Вспомнился Герман Гессе, его «Игра в бисер» - одной из существеннейших сторон показанного там процесса медитации являлась музыка. И не просто музицирование, а средневековые песнопения в духе Палестрины и, разумеется, гигант Бах. Но, увы, я не внемлю божественным мелодиям.

Единственное чувство, которое еще не отказался мне служить, так это обоняние. Я воспринимаю и по памяти и наяву своеобразный запах, присущий соборам и церквам. Впрочем, в церквях дух более благоуханный, гигантских костелах запах острый, настоянный веками, чуть пахнет больницей. Да, да…, и как я сразу не обратил внимания на больничный запах: там лечат плоть – здесь врачуют дух. Несомненное родство двух, казалось бы, различных учреждений, впрочем, почему разных – и там и тут исцеляют человека. Не всех и не всегда, одной из причин тому – запущенность болезни. Не запускайте свой недуг! Но мне видимо обитель бога не сможет помочь.
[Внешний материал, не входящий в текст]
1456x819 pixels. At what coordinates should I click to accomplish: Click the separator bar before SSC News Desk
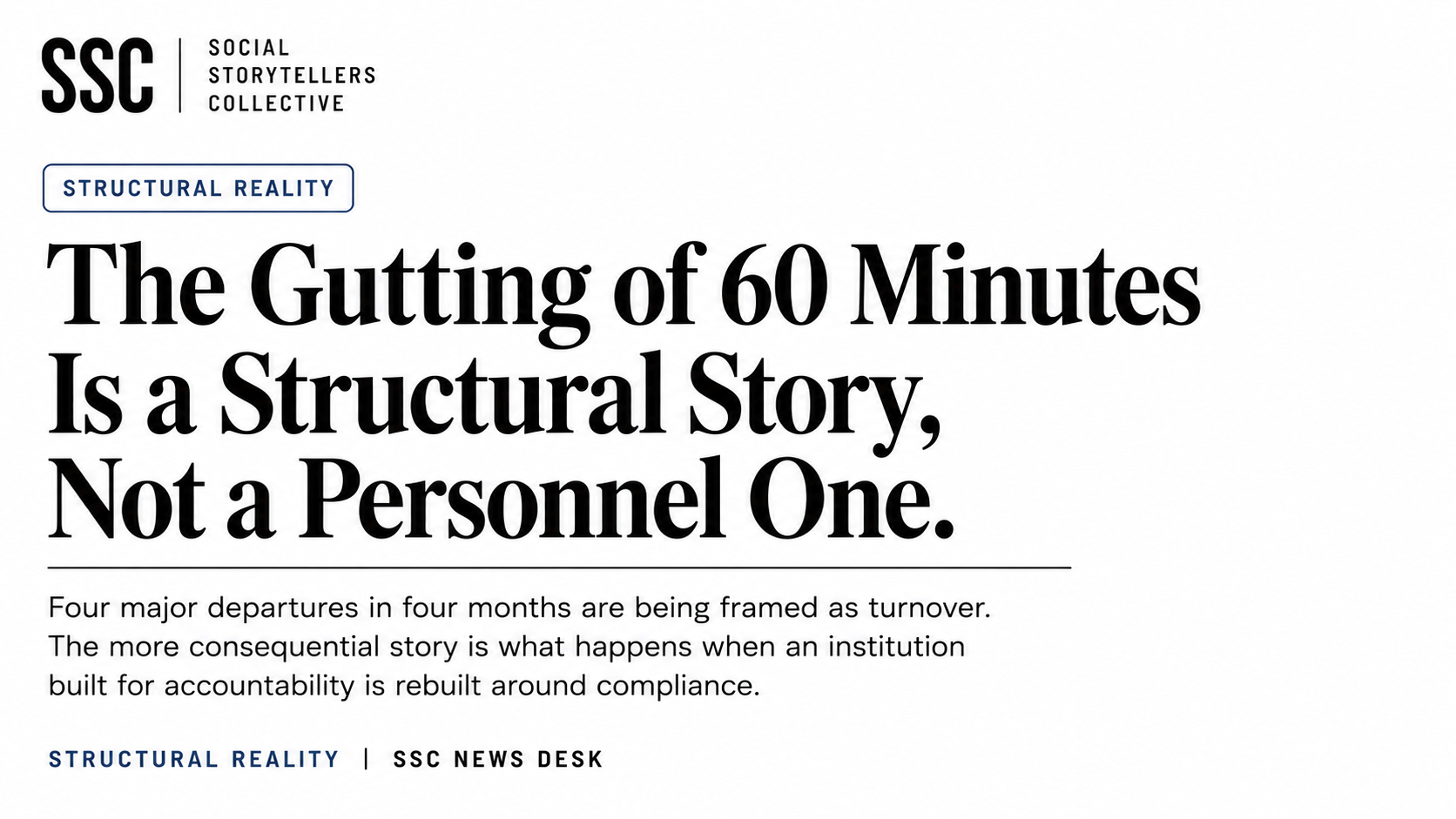pos(367,760)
Я поймал себя на том, что перестал дышать.… Спохватившись, глубоко вдыхаю сухой воздух. Что-то нехорошо чувствую. Надо идти. Мне кажется, я уже не встану, в голове туман, во рту горечь.… Сейчас посижу немного.…Опять сбилось дыхание…Резко встаю, громыхая скамьей. Наплевать мне на шум, сквозь темень пробираюсь к выходу. Абсолютно ничего не видно, наконец, замечаю дежурную лампочку в вестибюле (какой-то доброхот включил). Пробираюсь в тамбур, с трудом распахиваю недвижимую дверь.

Свежий воздух опьяняет, на улице еще достаточно светло. Из склепа на волю! С бодрыми волнами атмосферы в моей душе началось пробуждение, я словно воскрес. На душе становится чисто-чисто! Зарождается радость, она растет, ширится…
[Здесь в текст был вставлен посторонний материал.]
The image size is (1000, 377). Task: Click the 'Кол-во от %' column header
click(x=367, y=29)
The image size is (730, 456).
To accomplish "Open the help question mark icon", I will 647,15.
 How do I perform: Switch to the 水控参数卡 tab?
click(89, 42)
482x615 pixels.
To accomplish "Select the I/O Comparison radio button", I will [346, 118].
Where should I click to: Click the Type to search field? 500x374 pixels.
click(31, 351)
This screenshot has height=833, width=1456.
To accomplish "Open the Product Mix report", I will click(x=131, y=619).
«Оковы тяжкие падут, темницы рухнут и свобода…!» - вот она медитация, вот оно очищение. Другой человек объявился во мне. Как легко, как бодро ощущаю я себя. Тянусь за папиросами, прикуриваю. Хочется обойти костел кругом, детальней осмотреть его. Поднимаю голову, число «1695» - три века. Как богато украшен фасад собора, резные башенки, изогнутые вольты, стрельчатые оконца и большая розетка спереди. Спускаюсь с паперти, осматривая фасад издалека. Как называется этот архитектурный стиль - разумеется, барокко, но с готическим привкусом. Впрочем, в Вильнюсе есть собор Святой Анны» - вот там действительно готика, кладка настолько ажурна – каменное кружево, одним словом. Здесь все строже и солиднее. Анна-то Анной, но меня всегда больше привлекала громада костела бернардинцев, стоящего сзади, так и не побывал…
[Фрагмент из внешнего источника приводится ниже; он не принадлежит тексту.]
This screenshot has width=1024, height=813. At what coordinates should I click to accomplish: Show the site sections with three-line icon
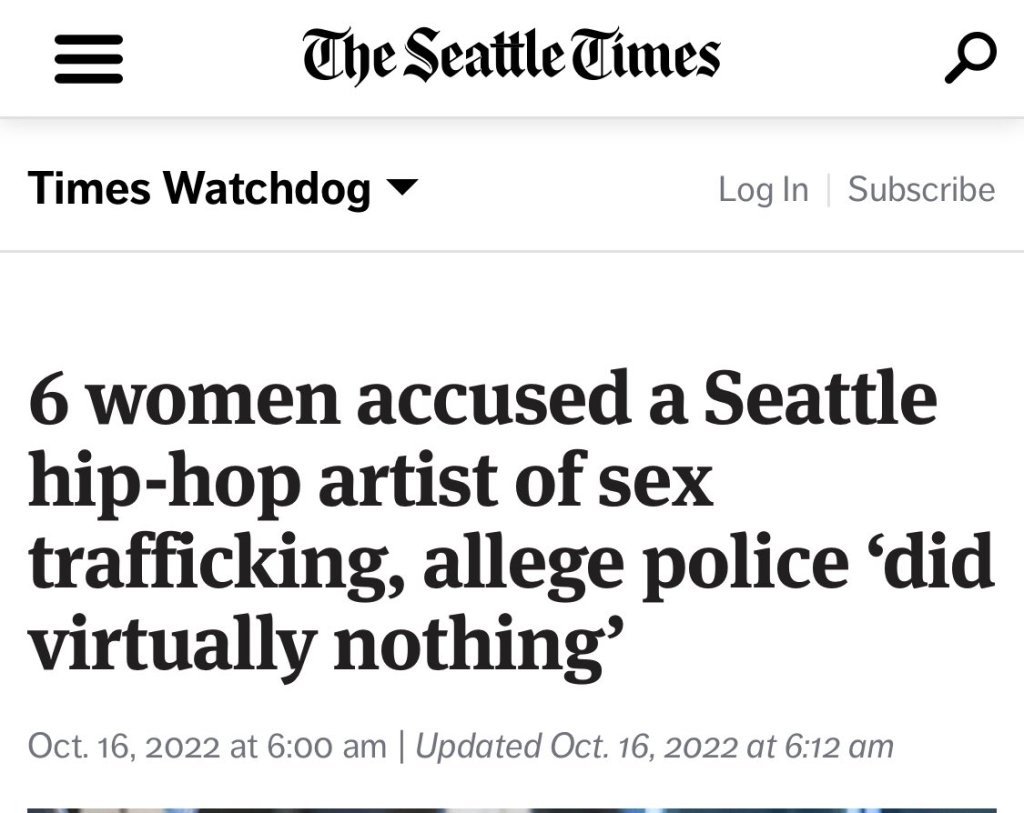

С южной стороны костела несколько гранитных надгробий: 1823-1878,1855-1911,1785-1812.1781-1812 – интересно кто там захоронен.Две последние могилы явно принадлежат погибшим в годину двенадцатого года. Читаю немецкие фамилии, ничего странного в русской армии тех лет много было немцев.

Возникает соблазн немного поиграть. Я советский разведчик, нахожусь на вражеской территории, скажем в Германии. Мой шаг нетороплив, иду задумчиво, заложив руки за спину. Как я устал, бог ты мой, как я устал. Где-то мам на Востоке моя родина, мой маленький городок с одноэтажными домишками, утопающими в яблоневых садах. Я явственно вижу одну асфальтированную улицу в центре городка, когда-то я блуждал по ней с любимой девушкой, обнимал, целовал ее в подворотнях. А сейчас я один, совсем один в целом мире. И что самое горькое, - никому нельзя оказать свое одиночество. Я должен пить вино, радостно смеяться, ухаживать за пухленькими фроляйн и фрау, любезным, обходительным, по холуйски предупредительным. Я мурлычу под нос мелодию Таривердиева из легендарного фильма «Семнадцать мгновений…». Легкая грусть наполняет меня. Я одинок. В глазах навертываются слезы. Сейчас я могу позволить себе подобные сантименты, - я один. Я стою возле громадной немецкой кирхи. За моей спиной домик пастора. Двое его прислужников, что-то убирают во дворе, согнувшись в три погибели. Скорее всего, - они военнопленные, кто интересно по национальности? Славяне, французы, английские летчики, а возможно и русские, как хочется произнести русскую фразу, хотя бы слово, го это провал. Я отворачиваюсь и деланно рассматриваю посеченную осколками стену кирхи. Две статуи, облаченные в ниспадающие мантии, в епископских митрах осуждающе смотрят на меня свысока.